Task directions:
Reproduce the following data line for line, without changing anything.

Materials provided:
--------------------

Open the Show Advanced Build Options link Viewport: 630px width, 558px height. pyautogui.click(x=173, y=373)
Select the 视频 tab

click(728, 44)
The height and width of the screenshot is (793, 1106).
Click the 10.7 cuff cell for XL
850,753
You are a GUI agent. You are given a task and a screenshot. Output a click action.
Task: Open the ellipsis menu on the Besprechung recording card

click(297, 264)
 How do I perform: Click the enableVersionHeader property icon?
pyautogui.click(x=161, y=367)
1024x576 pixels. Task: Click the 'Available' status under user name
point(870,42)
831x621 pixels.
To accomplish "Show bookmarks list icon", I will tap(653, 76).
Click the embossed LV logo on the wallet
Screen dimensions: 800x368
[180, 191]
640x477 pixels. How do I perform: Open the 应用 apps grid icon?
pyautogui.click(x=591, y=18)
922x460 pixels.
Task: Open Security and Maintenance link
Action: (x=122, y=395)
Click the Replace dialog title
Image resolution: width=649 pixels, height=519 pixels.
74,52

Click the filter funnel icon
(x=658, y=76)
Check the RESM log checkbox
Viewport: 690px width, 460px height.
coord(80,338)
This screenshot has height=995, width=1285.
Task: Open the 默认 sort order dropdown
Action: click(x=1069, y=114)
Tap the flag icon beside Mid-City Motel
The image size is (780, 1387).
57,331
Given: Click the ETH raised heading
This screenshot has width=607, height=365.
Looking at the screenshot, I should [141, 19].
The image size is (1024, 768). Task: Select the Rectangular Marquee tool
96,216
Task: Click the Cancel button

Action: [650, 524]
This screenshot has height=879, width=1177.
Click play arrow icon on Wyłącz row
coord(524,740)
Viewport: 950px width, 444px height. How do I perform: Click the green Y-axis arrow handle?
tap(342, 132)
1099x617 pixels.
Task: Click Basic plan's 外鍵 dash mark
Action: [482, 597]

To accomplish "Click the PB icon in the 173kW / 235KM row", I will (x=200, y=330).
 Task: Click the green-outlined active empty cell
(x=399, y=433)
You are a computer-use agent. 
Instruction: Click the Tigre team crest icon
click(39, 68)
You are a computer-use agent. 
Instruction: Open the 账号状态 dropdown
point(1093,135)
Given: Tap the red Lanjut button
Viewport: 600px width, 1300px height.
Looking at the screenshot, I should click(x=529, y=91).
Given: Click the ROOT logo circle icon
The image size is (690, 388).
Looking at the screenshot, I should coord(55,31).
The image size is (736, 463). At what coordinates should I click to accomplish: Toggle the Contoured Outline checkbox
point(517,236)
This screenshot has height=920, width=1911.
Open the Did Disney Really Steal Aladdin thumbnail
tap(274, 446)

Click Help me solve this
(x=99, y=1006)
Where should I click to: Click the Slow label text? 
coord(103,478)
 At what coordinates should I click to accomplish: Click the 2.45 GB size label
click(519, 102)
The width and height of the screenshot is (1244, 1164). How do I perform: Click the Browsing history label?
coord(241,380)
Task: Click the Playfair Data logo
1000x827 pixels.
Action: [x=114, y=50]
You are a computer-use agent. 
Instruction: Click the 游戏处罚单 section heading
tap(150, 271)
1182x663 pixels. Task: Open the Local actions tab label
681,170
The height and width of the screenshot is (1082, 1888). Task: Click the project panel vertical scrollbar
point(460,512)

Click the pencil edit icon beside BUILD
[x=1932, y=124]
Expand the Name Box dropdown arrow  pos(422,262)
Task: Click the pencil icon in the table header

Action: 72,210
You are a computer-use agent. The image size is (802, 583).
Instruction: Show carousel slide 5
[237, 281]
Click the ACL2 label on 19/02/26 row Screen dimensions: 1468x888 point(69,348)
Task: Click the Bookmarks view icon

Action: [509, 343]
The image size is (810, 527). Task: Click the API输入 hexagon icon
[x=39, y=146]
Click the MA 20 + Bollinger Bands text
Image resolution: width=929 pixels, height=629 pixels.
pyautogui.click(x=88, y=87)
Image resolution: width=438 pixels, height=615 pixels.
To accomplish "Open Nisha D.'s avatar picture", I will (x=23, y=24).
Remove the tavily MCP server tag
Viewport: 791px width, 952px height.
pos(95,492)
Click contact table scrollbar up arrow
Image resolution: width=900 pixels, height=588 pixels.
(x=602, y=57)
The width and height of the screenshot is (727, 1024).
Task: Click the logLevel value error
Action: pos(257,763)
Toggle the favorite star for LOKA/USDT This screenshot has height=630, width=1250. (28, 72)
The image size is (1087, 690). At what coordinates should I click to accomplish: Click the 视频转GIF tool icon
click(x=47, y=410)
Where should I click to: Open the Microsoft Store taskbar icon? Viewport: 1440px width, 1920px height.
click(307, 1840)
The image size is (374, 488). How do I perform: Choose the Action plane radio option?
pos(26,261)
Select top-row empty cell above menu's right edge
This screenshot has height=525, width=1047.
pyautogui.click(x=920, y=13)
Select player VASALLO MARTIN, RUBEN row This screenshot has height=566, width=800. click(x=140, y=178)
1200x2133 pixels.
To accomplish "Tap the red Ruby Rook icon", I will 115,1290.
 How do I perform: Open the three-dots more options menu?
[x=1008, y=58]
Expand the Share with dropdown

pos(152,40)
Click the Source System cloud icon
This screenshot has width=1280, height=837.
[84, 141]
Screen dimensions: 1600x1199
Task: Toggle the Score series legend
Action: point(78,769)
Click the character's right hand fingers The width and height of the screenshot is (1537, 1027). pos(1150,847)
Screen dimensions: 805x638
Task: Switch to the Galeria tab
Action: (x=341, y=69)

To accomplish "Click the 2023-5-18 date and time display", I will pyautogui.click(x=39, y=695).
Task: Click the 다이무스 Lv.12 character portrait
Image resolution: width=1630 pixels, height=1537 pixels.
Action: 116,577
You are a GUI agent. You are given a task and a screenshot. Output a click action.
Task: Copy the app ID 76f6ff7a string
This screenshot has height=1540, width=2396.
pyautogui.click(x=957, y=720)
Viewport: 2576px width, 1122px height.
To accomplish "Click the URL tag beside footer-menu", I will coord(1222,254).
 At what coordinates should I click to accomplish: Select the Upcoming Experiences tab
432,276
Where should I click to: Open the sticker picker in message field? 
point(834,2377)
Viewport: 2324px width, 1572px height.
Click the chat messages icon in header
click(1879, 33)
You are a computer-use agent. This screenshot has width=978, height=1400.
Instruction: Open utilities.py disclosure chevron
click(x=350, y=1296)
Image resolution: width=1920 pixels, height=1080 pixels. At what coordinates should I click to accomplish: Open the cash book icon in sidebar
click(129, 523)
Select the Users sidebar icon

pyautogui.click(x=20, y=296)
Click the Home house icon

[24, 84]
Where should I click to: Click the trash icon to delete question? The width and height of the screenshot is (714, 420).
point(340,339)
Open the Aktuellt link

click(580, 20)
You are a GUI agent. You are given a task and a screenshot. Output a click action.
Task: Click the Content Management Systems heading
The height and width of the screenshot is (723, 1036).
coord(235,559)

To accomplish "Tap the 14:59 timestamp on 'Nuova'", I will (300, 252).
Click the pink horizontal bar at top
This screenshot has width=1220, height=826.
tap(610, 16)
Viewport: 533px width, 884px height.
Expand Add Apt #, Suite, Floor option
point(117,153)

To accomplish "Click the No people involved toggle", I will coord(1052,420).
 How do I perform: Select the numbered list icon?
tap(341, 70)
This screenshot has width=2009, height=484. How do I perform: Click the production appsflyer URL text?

--------------------

Result:
Open the Show Advanced Build Options link Viewport: 630px width, 558px height. pyautogui.click(x=173, y=373)
Select the 视频 tab

click(728, 44)
The height and width of the screenshot is (793, 1106).
Click the 10.7 cuff cell for XL
850,753
You are a GUI agent. You are given a task and a screenshot. Output a click action.
Task: Open the ellipsis menu on the Besprechung recording card

click(297, 264)
 How do I perform: Click the enableVersionHeader property icon?
pyautogui.click(x=161, y=367)
1024x576 pixels. Task: Click the 'Available' status under user name
point(870,42)
831x621 pixels.
To accomplish "Show bookmarks list icon", I will tap(653, 76).
Click the embossed LV logo on the wallet
Screen dimensions: 800x368
[180, 191]
640x477 pixels. How do I perform: Open the 应用 apps grid icon?
pyautogui.click(x=591, y=18)
922x460 pixels.
Task: Open Security and Maintenance link
Action: (x=122, y=395)
Click the Replace dialog title
Image resolution: width=649 pixels, height=519 pixels.
74,52

Click the filter funnel icon
(x=658, y=76)
Check the RESM log checkbox
Viewport: 690px width, 460px height.
coord(80,338)
This screenshot has height=995, width=1285.
Task: Open the 默认 sort order dropdown
Action: click(x=1069, y=114)
Tap the flag icon beside Mid-City Motel
The image size is (780, 1387).
57,331
Given: Click the ETH raised heading
This screenshot has width=607, height=365.
Looking at the screenshot, I should [141, 19].
The image size is (1024, 768). Task: Select the Rectangular Marquee tool
96,216
Task: Click the Cancel button

Action: [650, 524]
This screenshot has height=879, width=1177.
Click play arrow icon on Wyłącz row
coord(524,740)
Viewport: 950px width, 444px height. How do I perform: Click the green Y-axis arrow handle?
tap(342, 132)
1099x617 pixels.
Task: Click Basic plan's 外鍵 dash mark
Action: [482, 597]

To accomplish "Click the PB icon in the 173kW / 235KM row", I will (x=200, y=330).
 Task: Click the green-outlined active empty cell
(x=399, y=433)
You are a computer-use agent. 
Instruction: Click the Tigre team crest icon
click(39, 68)
You are a computer-use agent. 
Instruction: Open the 账号状态 dropdown
point(1093,135)
Given: Tap the red Lanjut button
Viewport: 600px width, 1300px height.
Looking at the screenshot, I should click(x=529, y=91).
Given: Click the ROOT logo circle icon
The image size is (690, 388).
Looking at the screenshot, I should coord(55,31).
The image size is (736, 463). At what coordinates should I click to accomplish: Toggle the Contoured Outline checkbox
point(517,236)
This screenshot has height=920, width=1911.
Open the Did Disney Really Steal Aladdin thumbnail
tap(274, 446)

Click Help me solve this
(x=99, y=1006)
Where should I click to: Click the Slow label text? 
coord(103,478)
 At what coordinates should I click to accomplish: Click the 2.45 GB size label
click(519, 102)
The width and height of the screenshot is (1244, 1164). How do I perform: Click the Browsing history label?
coord(241,380)
Task: Click the Playfair Data logo
1000x827 pixels.
Action: [x=114, y=50]
You are a computer-use agent. 
Instruction: Click the 游戏处罚单 section heading
tap(150, 271)
1182x663 pixels. Task: Open the Local actions tab label
681,170
The height and width of the screenshot is (1082, 1888). Task: Click the project panel vertical scrollbar
point(460,512)

Click the pencil edit icon beside BUILD
[x=1932, y=124]
Expand the Name Box dropdown arrow  pos(422,262)
Task: Click the pencil icon in the table header

Action: 72,210
You are a computer-use agent. The image size is (802, 583).
Instruction: Show carousel slide 5
[237, 281]
Click the ACL2 label on 19/02/26 row Screen dimensions: 1468x888 point(69,348)
Task: Click the Bookmarks view icon

Action: [509, 343]
The image size is (810, 527). Task: Click the API输入 hexagon icon
[x=39, y=146]
Click the MA 20 + Bollinger Bands text
Image resolution: width=929 pixels, height=629 pixels.
pyautogui.click(x=88, y=87)
Image resolution: width=438 pixels, height=615 pixels.
To accomplish "Open Nisha D.'s avatar picture", I will (x=23, y=24).
Remove the tavily MCP server tag
Viewport: 791px width, 952px height.
pos(95,492)
Click contact table scrollbar up arrow
Image resolution: width=900 pixels, height=588 pixels.
(x=602, y=57)
The width and height of the screenshot is (727, 1024).
Task: Click the logLevel value error
Action: pos(257,763)
Toggle the favorite star for LOKA/USDT This screenshot has height=630, width=1250. (28, 72)
The image size is (1087, 690). At what coordinates should I click to accomplish: Click the 视频转GIF tool icon
click(x=47, y=410)
Where should I click to: Open the Microsoft Store taskbar icon? Viewport: 1440px width, 1920px height.
click(307, 1840)
The image size is (374, 488). How do I perform: Choose the Action plane radio option?
pos(26,261)
Select top-row empty cell above menu's right edge
This screenshot has height=525, width=1047.
pyautogui.click(x=920, y=13)
Select player VASALLO MARTIN, RUBEN row This screenshot has height=566, width=800. click(x=140, y=178)
1200x2133 pixels.
To accomplish "Tap the red Ruby Rook icon", I will 115,1290.
 How do I perform: Open the three-dots more options menu?
[x=1008, y=58]
Expand the Share with dropdown

pos(152,40)
Click the Source System cloud icon
This screenshot has width=1280, height=837.
[84, 141]
Screen dimensions: 1600x1199
Task: Toggle the Score series legend
Action: point(78,769)
Click the character's right hand fingers The width and height of the screenshot is (1537, 1027). pos(1150,847)
Screen dimensions: 805x638
Task: Switch to the Galeria tab
Action: (x=341, y=69)

To accomplish "Click the 2023-5-18 date and time display", I will pyautogui.click(x=39, y=695).
Task: Click the 다이무스 Lv.12 character portrait
Image resolution: width=1630 pixels, height=1537 pixels.
Action: 116,577
You are a GUI agent. You are given a task and a screenshot. Output a click action.
Task: Copy the app ID 76f6ff7a string
This screenshot has height=1540, width=2396.
pyautogui.click(x=957, y=720)
Viewport: 2576px width, 1122px height.
To accomplish "Click the URL tag beside footer-menu", I will coord(1222,254).
 At what coordinates should I click to accomplish: Select the Upcoming Experiences tab
432,276
Where should I click to: Open the sticker picker in message field? 
point(834,2377)
Viewport: 2324px width, 1572px height.
Click the chat messages icon in header
click(1879, 33)
You are a computer-use agent. This screenshot has width=978, height=1400.
Instruction: Open utilities.py disclosure chevron
click(x=350, y=1296)
Image resolution: width=1920 pixels, height=1080 pixels. At what coordinates should I click to accomplish: Open the cash book icon in sidebar
click(129, 523)
Select the Users sidebar icon

pyautogui.click(x=20, y=296)
Click the Home house icon

[24, 84]
Where should I click to: Click the trash icon to delete question? The width and height of the screenshot is (714, 420).
point(340,339)
Open the Aktuellt link

click(580, 20)
You are a GUI agent. You are given a task and a screenshot. Output a click action.
Task: Click the Content Management Systems heading
The height and width of the screenshot is (723, 1036).
coord(235,559)

To accomplish "Tap the 14:59 timestamp on 'Nuova'", I will (300, 252).
Click the pink horizontal bar at top
This screenshot has width=1220, height=826.
tap(610, 16)
Viewport: 533px width, 884px height.
Expand Add Apt #, Suite, Floor option
point(117,153)

To accomplish "Click the No people involved toggle", I will coord(1052,420).
 How do I perform: Select the numbered list icon?
tap(341, 70)
This screenshot has width=2009, height=484. How do I perform: Click the production appsflyer URL text?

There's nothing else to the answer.